第391話 「処理」

 「なるほど。 これは中々使えるな」


 俺は第二形態にしていた魔剣を戻しながら小さく呟く。

 恐らくだがこいつは以前にアメリアが使っていた剣の同類だろう。

 どう言う仕組みでザ・コアを吸収して機能を再現しているかはさっぱり分からんが使えるなら問題はない。


 有用性は目の前の光景が証明しているからな。

 大きく抉れた大地に黒い炎が点々と燃え、それにより発生した煙が空に立ち昇っていた。
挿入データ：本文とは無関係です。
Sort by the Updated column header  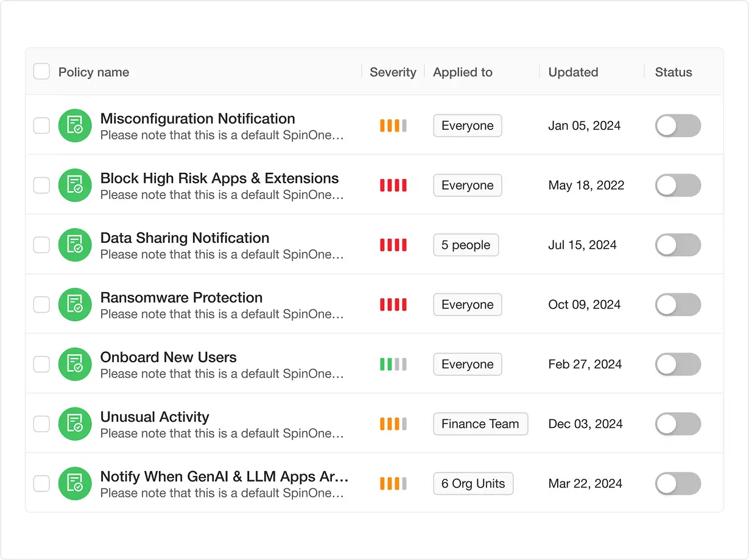click(x=573, y=72)
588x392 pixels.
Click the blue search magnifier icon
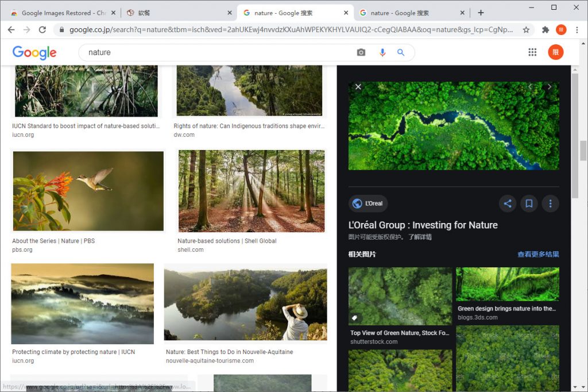click(401, 52)
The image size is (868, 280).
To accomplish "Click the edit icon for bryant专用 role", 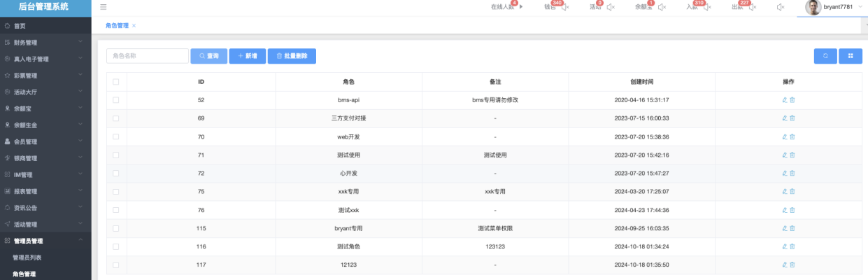I will tap(785, 228).
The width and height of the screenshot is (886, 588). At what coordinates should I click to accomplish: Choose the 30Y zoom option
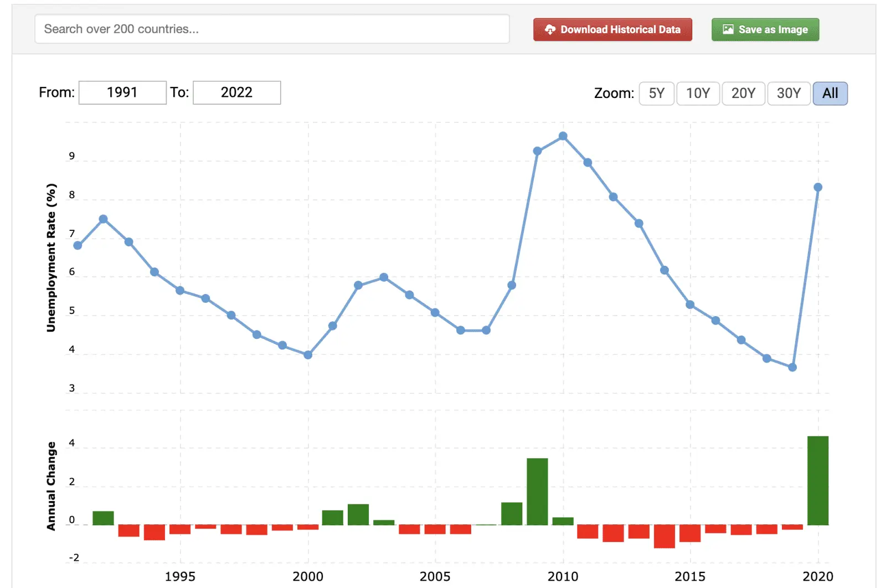(789, 94)
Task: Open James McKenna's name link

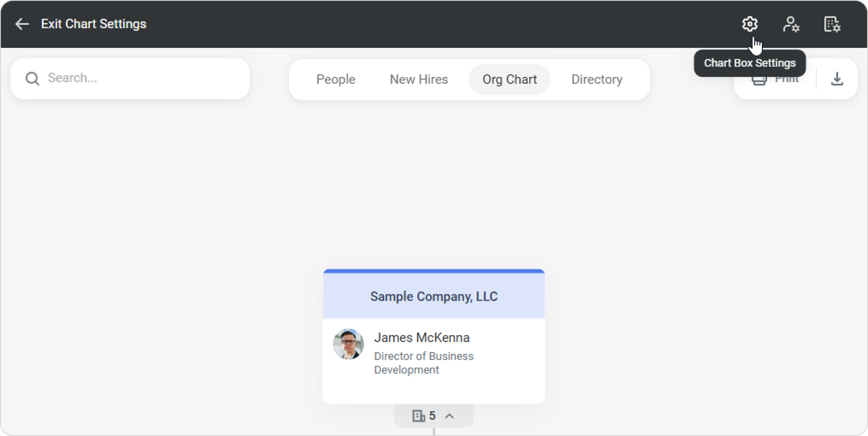Action: click(422, 338)
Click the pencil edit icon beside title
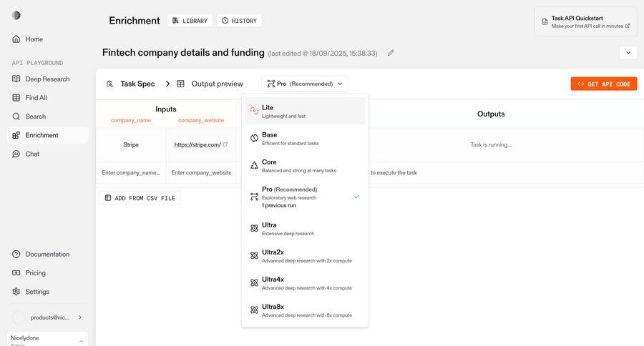 tap(391, 53)
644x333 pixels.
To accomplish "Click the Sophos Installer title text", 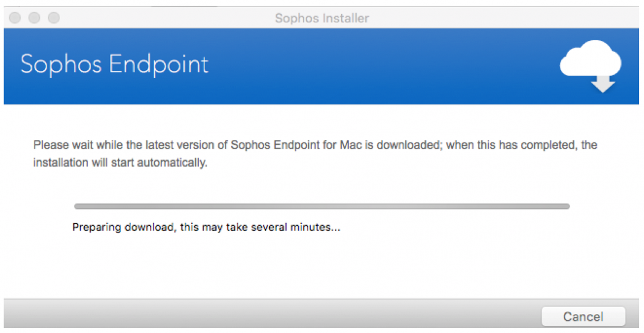I will click(322, 18).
 あの後、知りたい事を知った俺は街に侵入した聖騎士共を皆殺しにして、魔剣本来の能力を使用。

 

 この剣の本来の用途は殺傷ではなく苦痛を与える事にある。

 魔力を変換して無尽蔵に生み出す黒い炎は魔剣に備わっている怨念を凝縮した物で、触れた者に凄まじい激痛を与えるようだ。


 その炎は死体に取り付いて動かし生者の下へ向かい爆散。

 更なる苦痛を広げると言った性質の悪い能力まで持っており、とにかく誰でもいいから痛めつけてやりたいと言った衝動が形になった代物だ。
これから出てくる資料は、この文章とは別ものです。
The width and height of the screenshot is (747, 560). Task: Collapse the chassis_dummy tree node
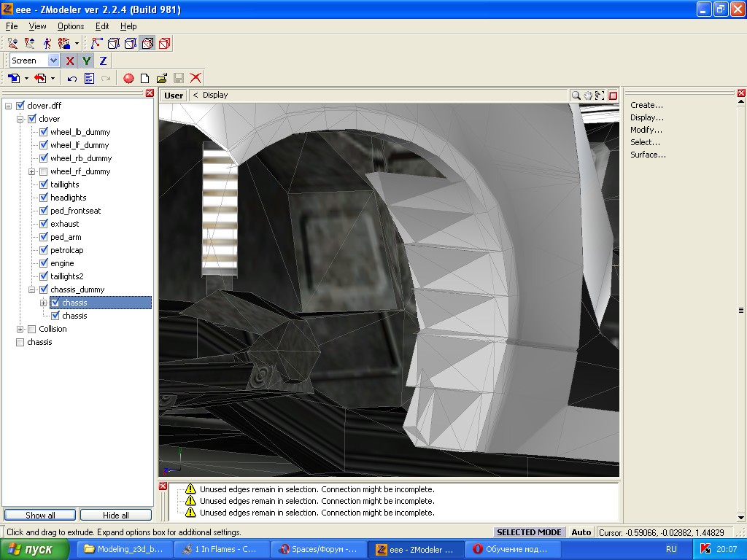click(32, 289)

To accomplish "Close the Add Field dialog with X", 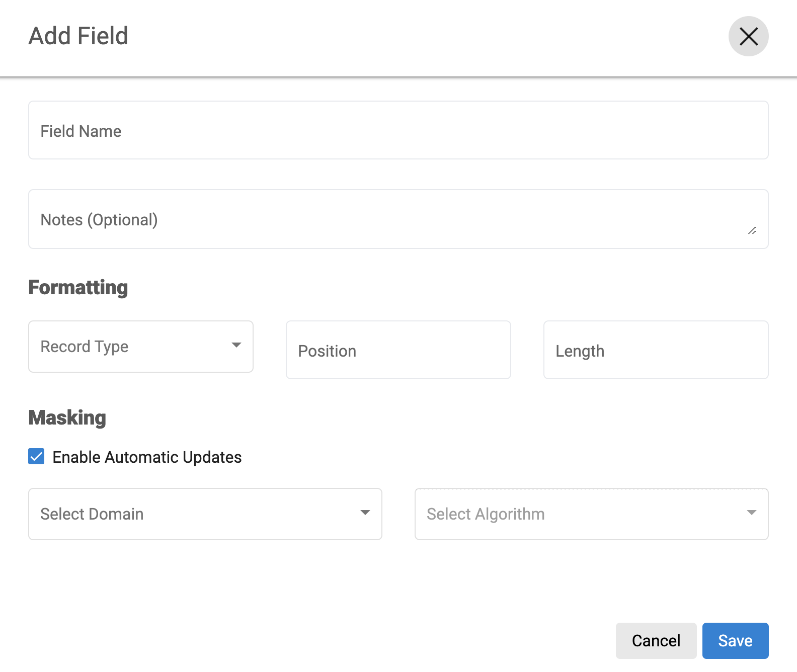I will 748,36.
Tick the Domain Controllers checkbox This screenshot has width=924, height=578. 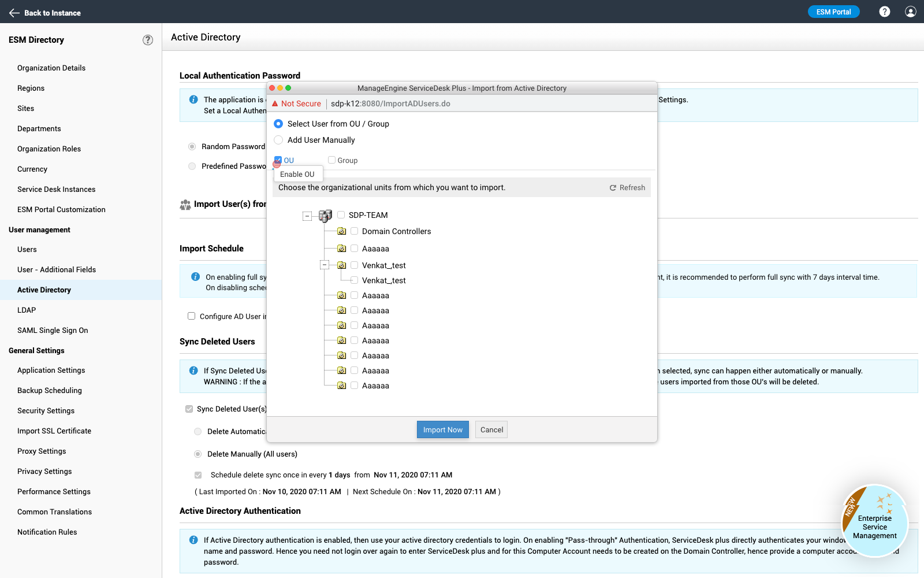coord(355,231)
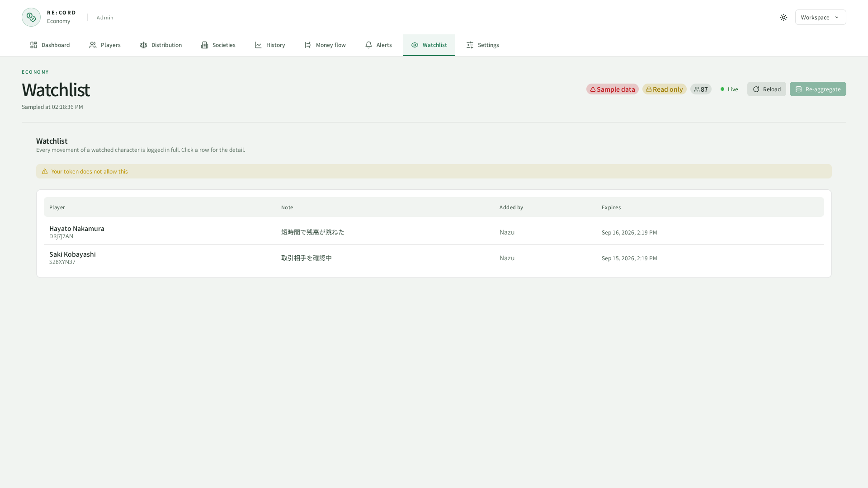Click the Reload button
This screenshot has height=488, width=868.
766,89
 代償としてなのか常にガンガンとやかましく自分を使え使えと喚き散らすが、さっき派手に殺しまくったお陰か今は大人しい。

 能力の試し撃ちついでにザ・コアの第二形態も使ってみたが、紅の熱線が闇色に変化していた。


 威力自体は多少向上したぐらいだが、驚いた事に燃費が良い所か消耗しなくなったのだ。

 どうも剣自体の魔力で発射を賄っているようで、俺の魔力が全く減らない。

 その上、本体の強度が跳ね上がっているので冷却の必要すらなくなった。 もっとも壊れたら壊れたで全く問題はないが。


 ……試しに使ってみて何となくだが分かって来たな。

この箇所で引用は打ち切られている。